= Carlos Busqued =

Argentine writer (1970–2021)

Carlos Busqued (1970 – March 29, 2021) was an Argentine writer, radio producer, engineer and university professor in the Department of Engineering at the University of Córdoba.

==Early life==
Carlos Sebastián Busqued was born in the city of Presidencia Roque Sáenz Peña, province of Chaco, Argentina, in 1970. He lived there until the age of fifteen, when he moved to the city of Córdoba and finished his high school education. In Córdoba, he studied mechanical engineering, graduated and tried to study Literature, but dropped out just a few months after starting it. Between 2006 and 2007, he settled in the city of Buenos Aires.

=== Work in radio, literature and teaching ===
Busqued taught at the Universidad Tecnológica Nacional de Buenos Aires, in addition to traveling twice a month to the city of Córdoba to give classes there. He was also a member of the Executive Committee of EDUTECNE, the publishing house of the UTN. As a radio producer, he produced the radio programs El otoño en Pekín, Vidas Ejemplares and Prisionero del Planeta Infierno, besides having collaborated in the magazine El Ojo con Dientes and in the last issue of the magazine Cerdos y Peces.

As a writer, Busqued published in 2009 his first book, the novel Bajo este sol tremendo, in the Spanish publishing house Anagrama. It was a semi-finalist for the Herralde Prize in 2008, translated into English, Italian, French and German; and later made into a film by Israel Adrián Caetano in 2017, under the title El otro hermano.
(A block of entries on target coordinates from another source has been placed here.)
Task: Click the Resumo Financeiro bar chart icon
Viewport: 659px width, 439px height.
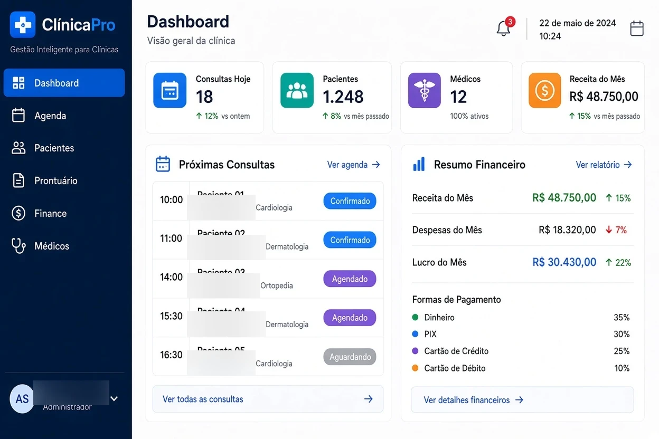Action: 419,164
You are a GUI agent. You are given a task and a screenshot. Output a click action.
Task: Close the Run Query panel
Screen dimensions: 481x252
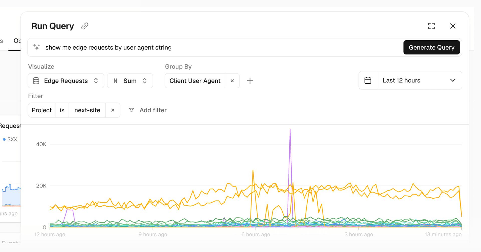point(452,26)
Nine years later, in 2018, the writer published his second and last book, the non-fiction novel Magnetizado. At the beginning of 2019, Busqued faced a court case for sexual abuse after being denounced by a woman at the Domestic Violence Office of the city of Buenos Aires. Following this, a perimetral restraining order was imposed on the writer, to which he responded with a prohibition of mutual contact towards the complainant after she had contacted him, in May 2019. Finally, after the complainant was given the possibility of advancing a criminal action and Busqued had denounced that the facts did not occur, the case was filed.

=== Death ===
Busqued died at his home in the neighborhood of San Cristóbal, Buenos Aires, on March 29, 2021, at the age of fifty, due to a heart attack. After his death, several writers, Internet users and public figures expressed their grief through social networks.
=== Works ===
Bajo este sol tremendo (2008)
Magnetizado: una conversación con Ricardo Melogno/ Magnetized: Conversations with a Serial Killer (2018 Sp, 2020 Eng.)